A property that normally returns an Int will return an `Int?

String instead of Int and String? instead of Int?, makes sense.

However, I do not understand the the output of the second type(of:). The output I get is String?, going with the above statement, shouldn't I get String?? (String? wrapped in an optional)

Under Linking Multiple Levels of Chaining:

You can link together multiple levels of optional chaining to drill down to properties, methods, and subscripts deeper within a model. However, multiple levels of optional chaining don’t add more levels of optionality to the returned value.


In early versions of Swift you did in fact get nested Optionals, but it was widely agreed to just be annoying. There's rarely any semantic clarity or benefit otherwise in having multiple layers of optionality.

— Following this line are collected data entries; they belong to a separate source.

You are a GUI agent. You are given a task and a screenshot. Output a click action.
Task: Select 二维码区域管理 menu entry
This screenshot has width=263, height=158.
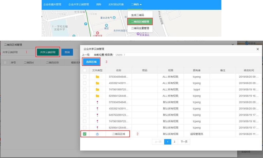pyautogui.click(x=140, y=22)
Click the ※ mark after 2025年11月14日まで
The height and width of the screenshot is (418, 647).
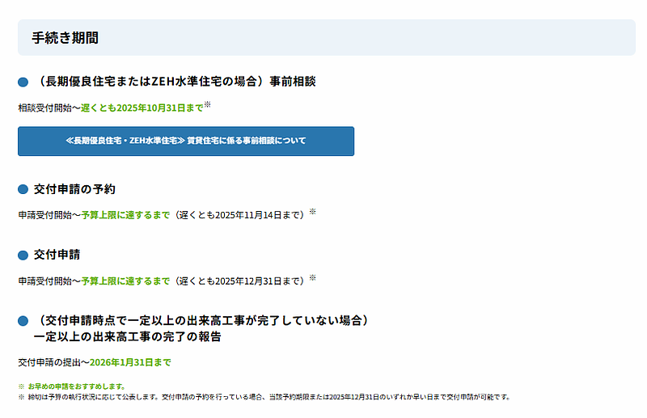[x=313, y=213]
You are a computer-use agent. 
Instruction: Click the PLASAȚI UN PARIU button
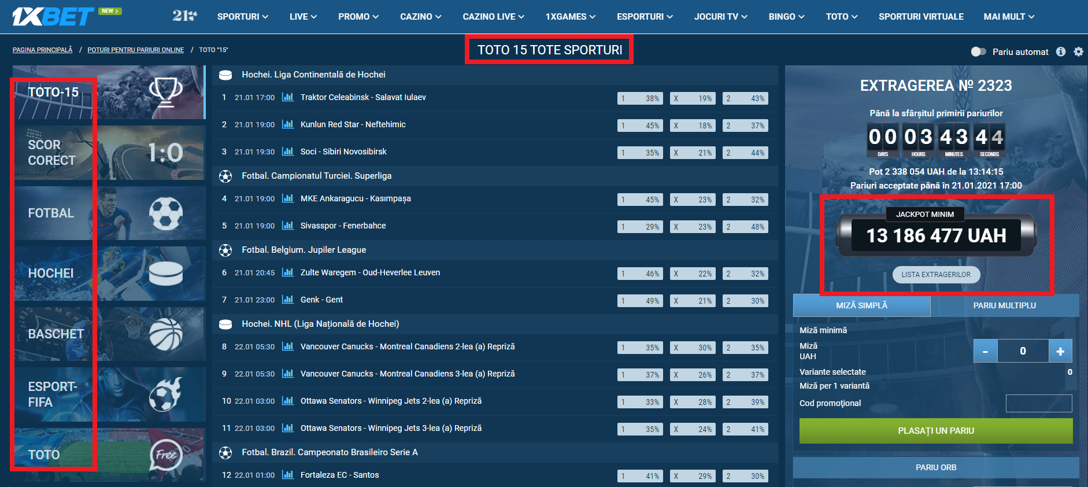point(935,431)
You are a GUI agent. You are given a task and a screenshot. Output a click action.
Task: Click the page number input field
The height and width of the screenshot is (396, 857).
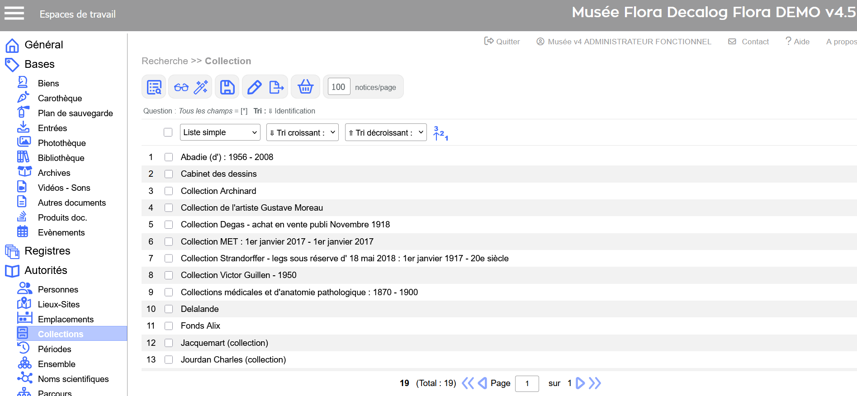[527, 383]
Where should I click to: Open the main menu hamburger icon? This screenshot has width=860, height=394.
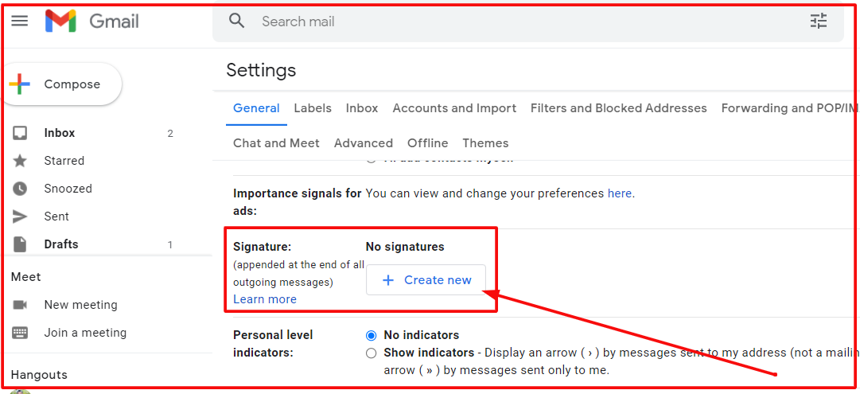(20, 21)
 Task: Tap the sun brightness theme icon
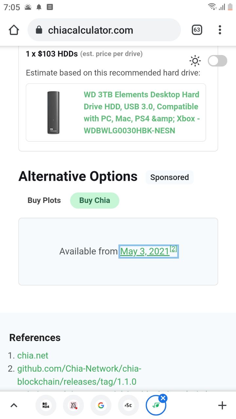pos(195,61)
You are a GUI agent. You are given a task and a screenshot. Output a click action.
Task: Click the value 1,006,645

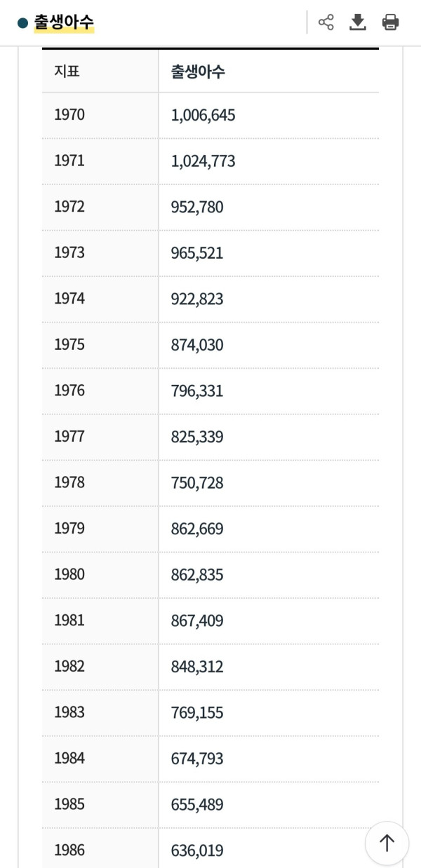coord(203,115)
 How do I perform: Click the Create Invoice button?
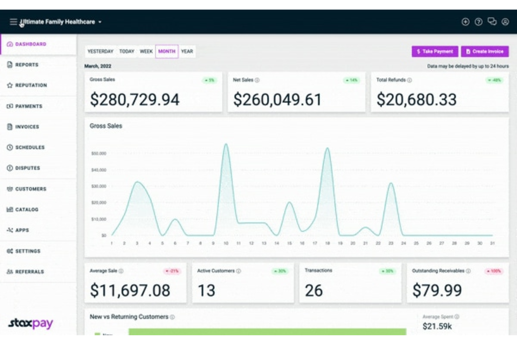485,51

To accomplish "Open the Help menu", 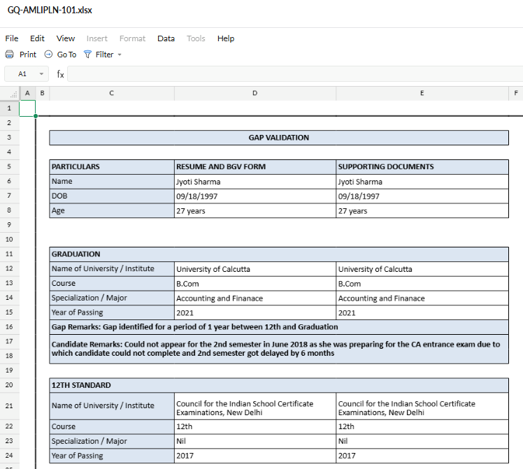I will [226, 38].
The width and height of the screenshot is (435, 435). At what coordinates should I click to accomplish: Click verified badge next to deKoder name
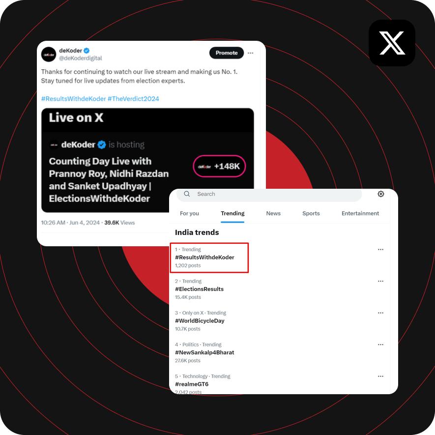[x=87, y=51]
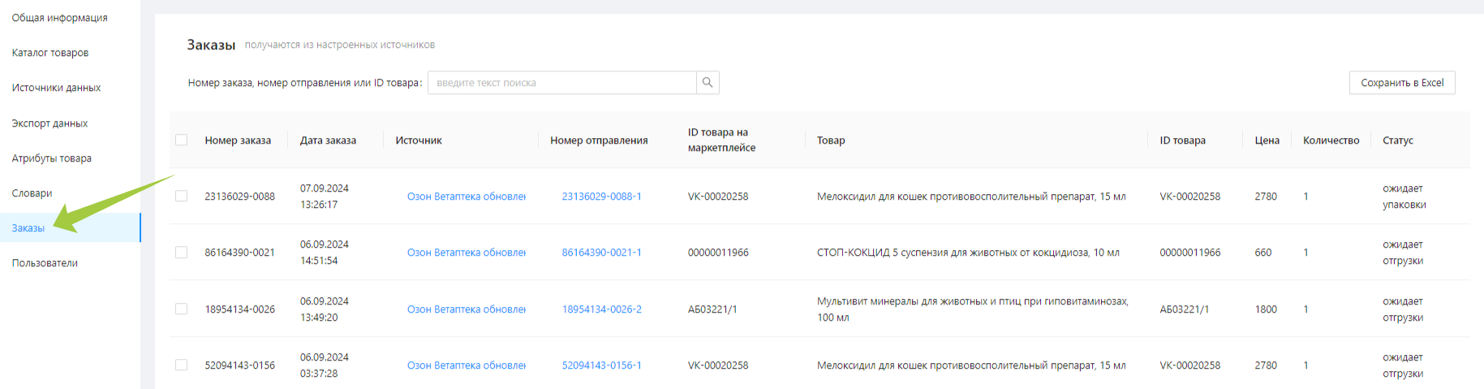Select the checkbox for order 86164390-0021
Screen dimensions: 1484x389
(x=182, y=253)
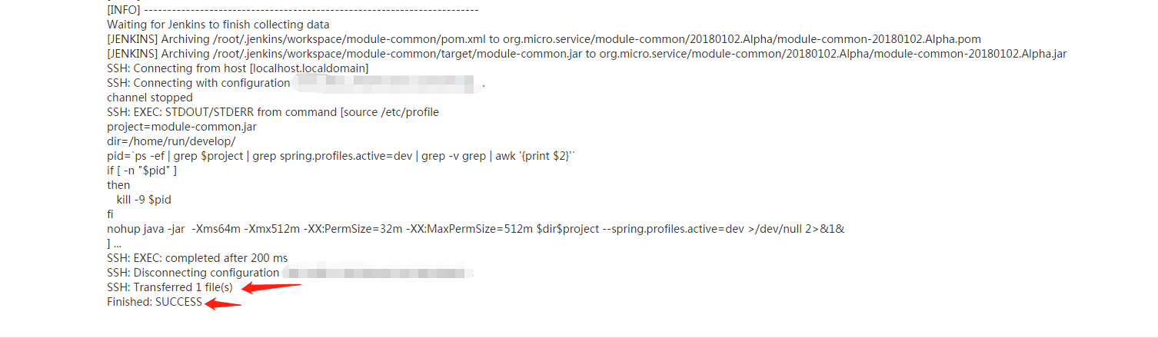This screenshot has width=1158, height=338.
Task: Click the module-common.jar archiving log line
Action: click(587, 54)
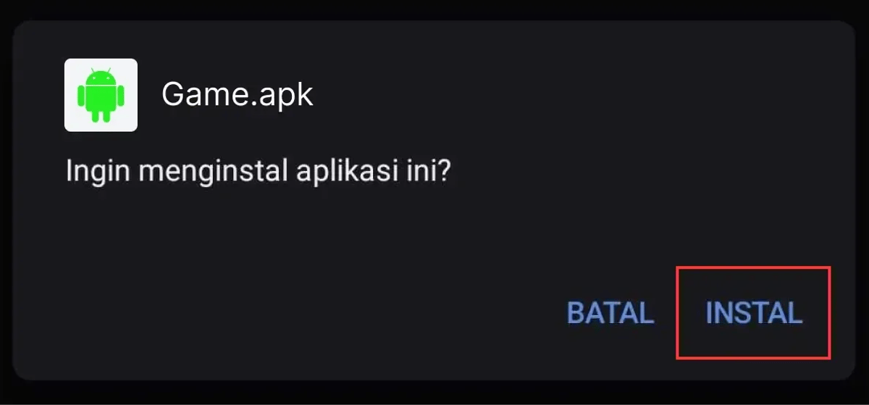Click the Android mascot beside Game.apk
This screenshot has height=405, width=869.
[101, 95]
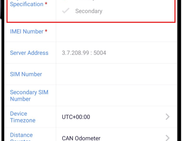The image size is (182, 141).
Task: Expand the Distance Counter chevron arrow
Action: (167, 138)
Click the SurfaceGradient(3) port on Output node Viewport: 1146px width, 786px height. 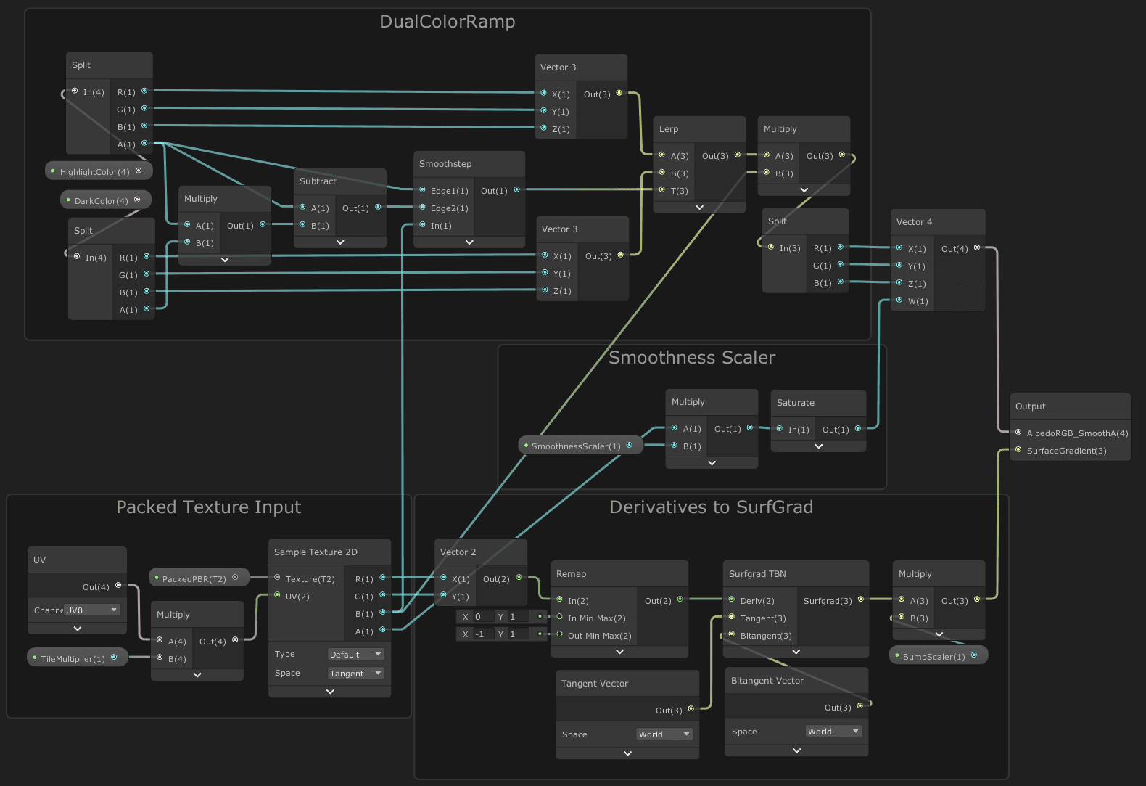coord(1018,450)
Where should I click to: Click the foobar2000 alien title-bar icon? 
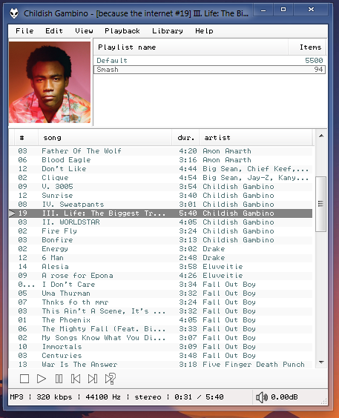click(14, 13)
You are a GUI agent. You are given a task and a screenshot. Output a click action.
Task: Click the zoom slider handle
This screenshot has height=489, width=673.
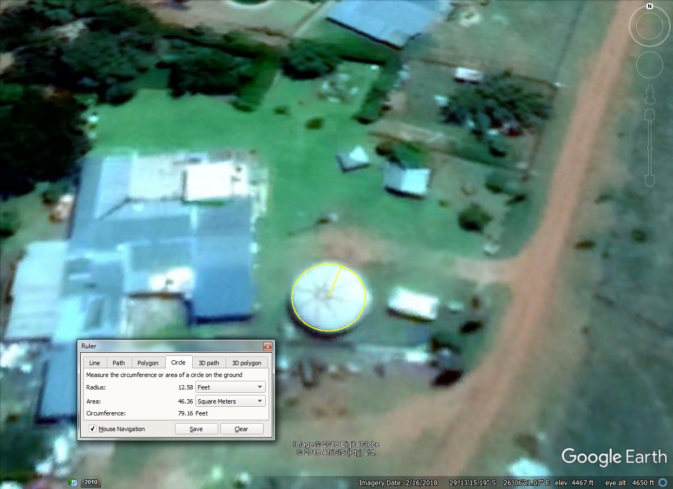click(x=650, y=148)
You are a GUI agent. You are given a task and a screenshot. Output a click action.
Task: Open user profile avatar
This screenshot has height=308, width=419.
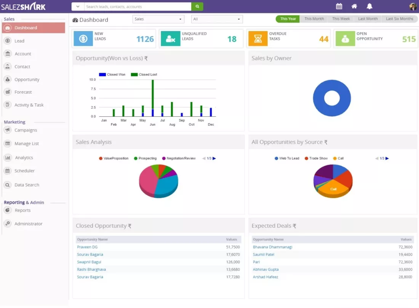pos(413,6)
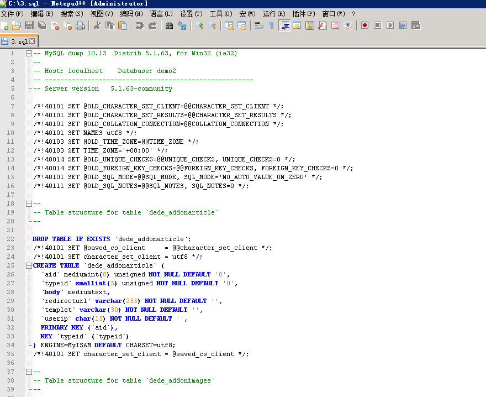
Task: Click the Zoom In magnifier icon
Action: 199,25
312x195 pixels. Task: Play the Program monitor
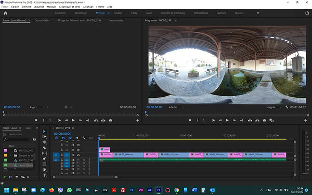point(227,121)
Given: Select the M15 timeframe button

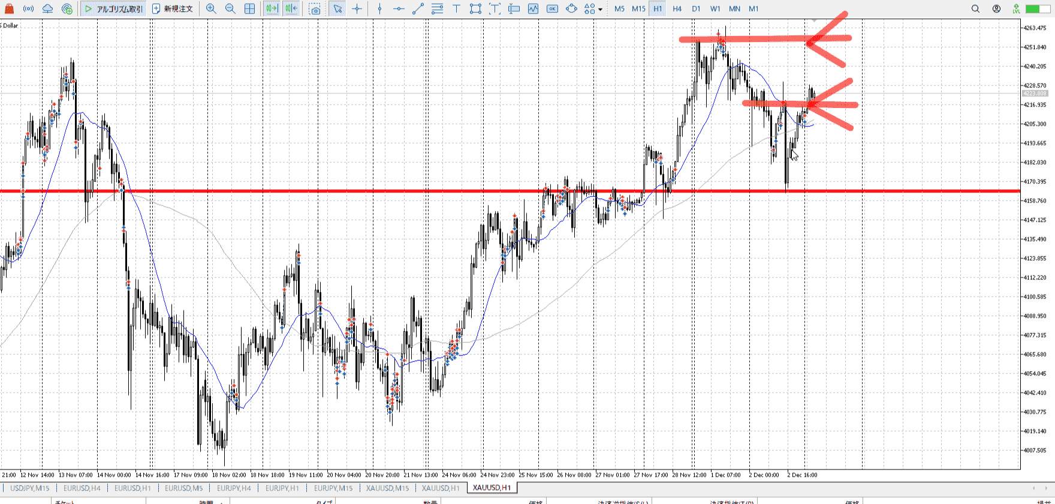Looking at the screenshot, I should click(x=638, y=9).
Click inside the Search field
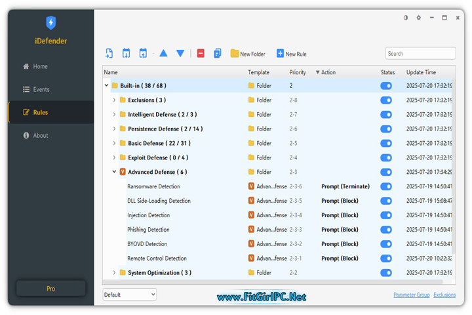 (x=420, y=54)
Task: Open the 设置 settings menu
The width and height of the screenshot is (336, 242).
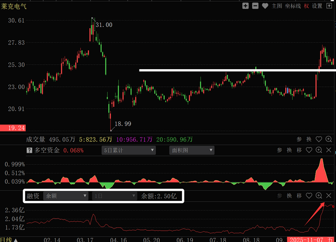Action: click(317, 6)
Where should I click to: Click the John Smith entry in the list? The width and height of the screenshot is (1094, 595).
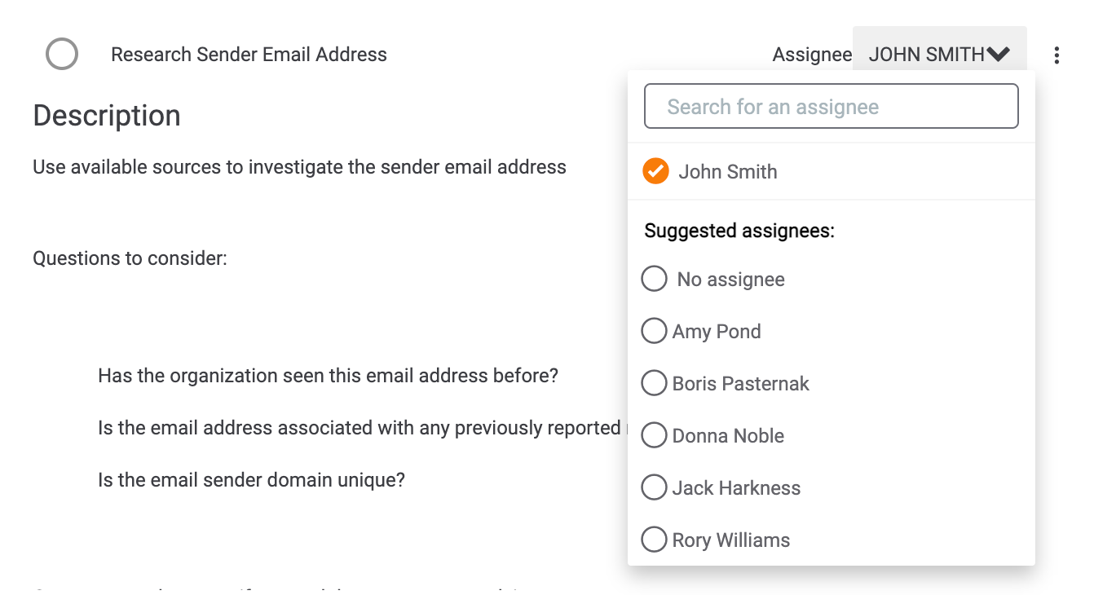pos(727,172)
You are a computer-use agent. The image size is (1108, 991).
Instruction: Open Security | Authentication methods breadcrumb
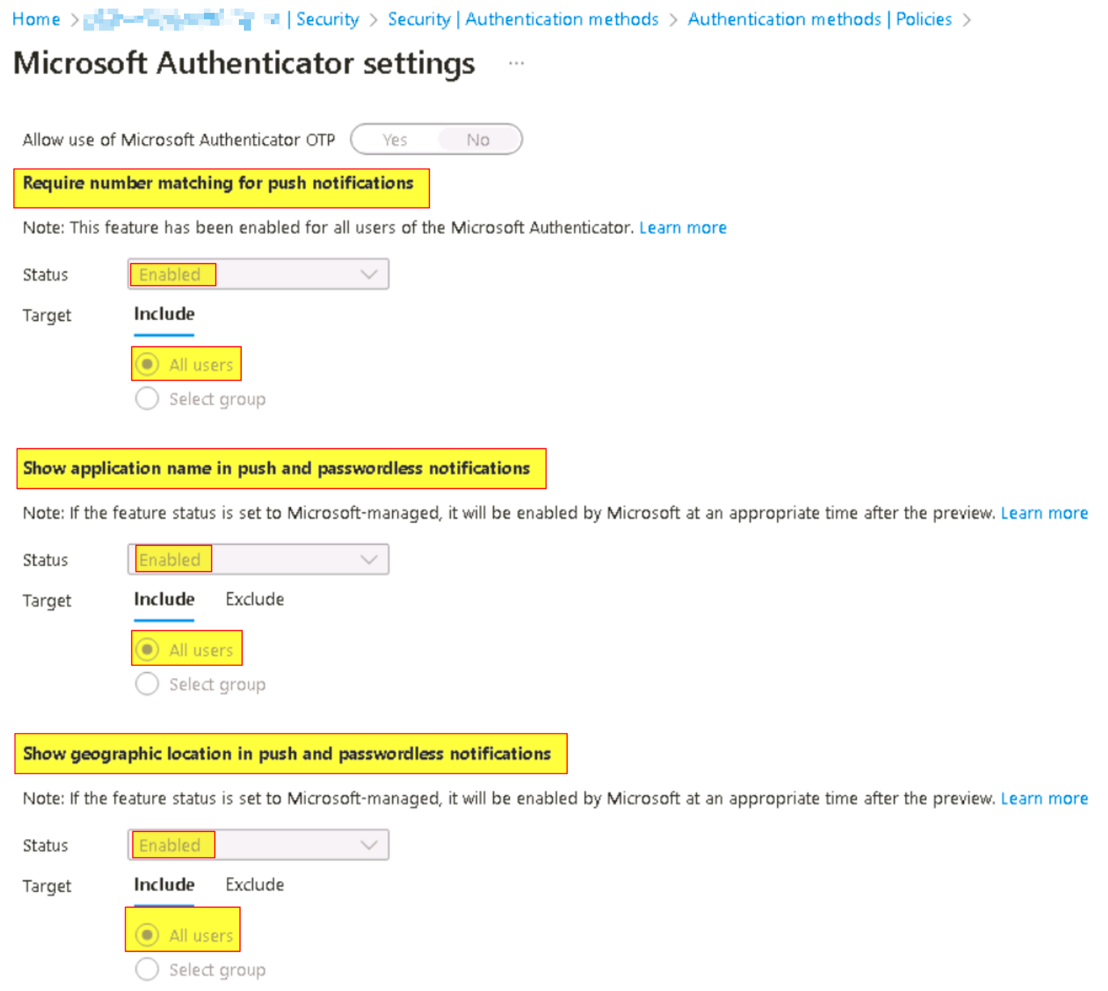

Though if you do encounter one of those rare use-cases, you can mimic it with intermediary wrappers, e.g.:

struct Wrapper {
    var value: String?

func gimme() -> Wrapper? { … }

let value = gimme() // Value is essentially String??, just it has to be
                    // used as e.g. value?.value?.count

(in a real-world situation you'd likely use more meaningful names, in context, which helps prevent confusion)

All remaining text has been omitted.